I think it is fairly known that many artists and even thinkers and philosophers tend to describe the creative process they usually engage in in terms that conjure up the image of a kind of passive genesis wherein the artist is seen as an agent less imposing than admitting, less pursuing than opening to the guidance of his/her object of concern. Writers, for instance, talk about participating in the birth of a work that as it develops begins to solicit its “author” in unplanned directions. Dictating its structural demands more and more “audibly” the text is, in effect, weaving itself with the assistance of the writer. This is, clearly, an exaggeration for there is plenty of work involved in the writing of a text. No doubt about that, nevertheless, I think, there is still some truth in the idea of self-assembling creative processes. A crucial factor in this is being sensitive enough and willing to leave control behind. In other words, to let things happen.
Let me quote a couple of beautiful renderings of the phenomenon in question. This is what Don DeLillo, a contemporary American author, says about the matter:
But the basic work is built around the sentence. This is what I mean when I call myself a writer. I construct sentences. There’s a rhythm I hear that drives me through a sentence. And the words typed on the white page have a sculptural quality. They form odd correspondences. They match up not just through meaning but through sound and look. The rhythm of a sentence will accommodate a certain number of syllables. One syllable too many, I look for another word. There’s always another word that means nearly the same thing, and if it doesn’t then I’ll consider altering the meaning of a sentence to keep the rhythm, the syllable beat. I’m completely willing to let language press meaning upon me. Watching the way in which words match up, keeping the balance in a sentence—these are sensuous pleasures. I might want very and only in the same sentence, spaced in a particular way, exactly so far apart. I might want rapture matched with danger—I like to match word endings. I type rather than write longhand because I like the way words and letters look when they come off the hammers onto the page—finished, printed, beautifully formed.
Now, compare this to William Gass’ (also a contemporary author) description:
As an artist you are dealing with a very abstract thing when you are dealing with language, yet suddenly it is there in your mouth with great particularity—draw, lisp, spit. When the word passes out into the world, that particularity is ignored; print obliterates it; type has no drawl. But if you can write for that caressing, slurring, foulmouthed singing drunken voice … that’s a miracle … As a writer you are, of course, aware of the arbitrary relationship of symbol-sounds to their meanings; but no real writer wants it that way… When work is going well for me—which is rarely—I have a clear metrical sense of sound and pace. This whole problem is vital. When one section is singing it sings the rest.
More recently, in an essay titled “The sentence seeks its form” Gass, in effect, performs what he speaks about:
Even putting down these first few words makes me aware of an emerging rhythm, a pattern of repetition and consequently of an attention to what has been written that will tell me what to write, as if the first few words were seeds already intending the plant they would become, as if they were anticipating the earth they would occupy and own, if not adorn, the nettles they would form, the allergies they would eventually exacerbate. That is: the sentence seeks its fulfilling form.

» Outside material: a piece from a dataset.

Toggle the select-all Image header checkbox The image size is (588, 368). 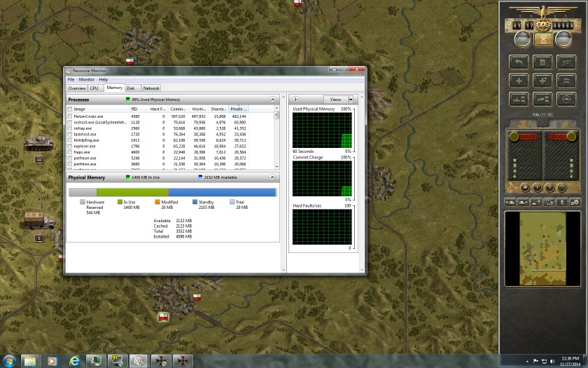(69, 109)
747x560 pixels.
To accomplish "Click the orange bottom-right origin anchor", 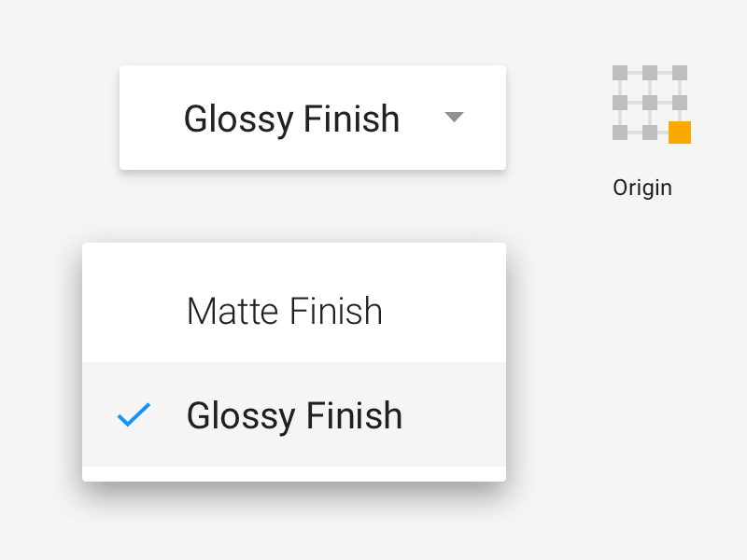I will 678,133.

As one last example on the notion of literary, belletristic self-assemblage, I would like to quote Sven Birkert, the American essayist and literary critic:
I believe that writing that is clear and varied, capable of sustained exposition as well as of detail and discrimination, cannot happen where there is not a sensibility equipped to generate it. And such a sensibility cannot exist without the kind of auditory inwardness that reading cultivates. For writing is so much more than just the transmission of ideas or information. Writing—effective, memorable writing—depends upon the writer hearing the language. One balances sounds, their values and meanings; one holds in readiness clauses and word-chains; one speeds up and slows down according to the needs of expression. The ear does the brain’s fingertip work—it joins and adjusts, adds and substracts. It hears the rightness of a phrase, rejects a dissonance. If you can’t hear words and their arrangements—the music that accompanies and enforce meaning—then you can’t write. (my emphasis)
Notwithstanding these assessments I think it is important to remind oneself that certainly this magic requires skill. There is no spontaneous sprouting forth and no creativity with abandon if the seeds of previous efforts are missing. These seeds are subconsciously accumulated over many years of practice and grow only gradually fertile in their capacity to fructify expressive groves. In an essay on art Gregory Bateson describes this quite aptly, “intoxication does not increase skill – at best it may release skill previously acquired. Without skill is no art”. For sure. And yet, the expressive skill is never something achieved, it’s not like an object waiting to be obtained, but rather it is something caught within the never-ending loop of expression and impression, it is a process of articulation that evolves without any final goal in mind, much like in natural evolution where the organic forms that morph into existence are guided by the absolute contingency of material processes.
Of course, many parallels could be drawn between literature and other domains of expression. Instead of going into these matters let me just simply borrow one of Martin Heidegger’s pithy sentences here: “Every thinking that is on the trail of something is a poetizing.”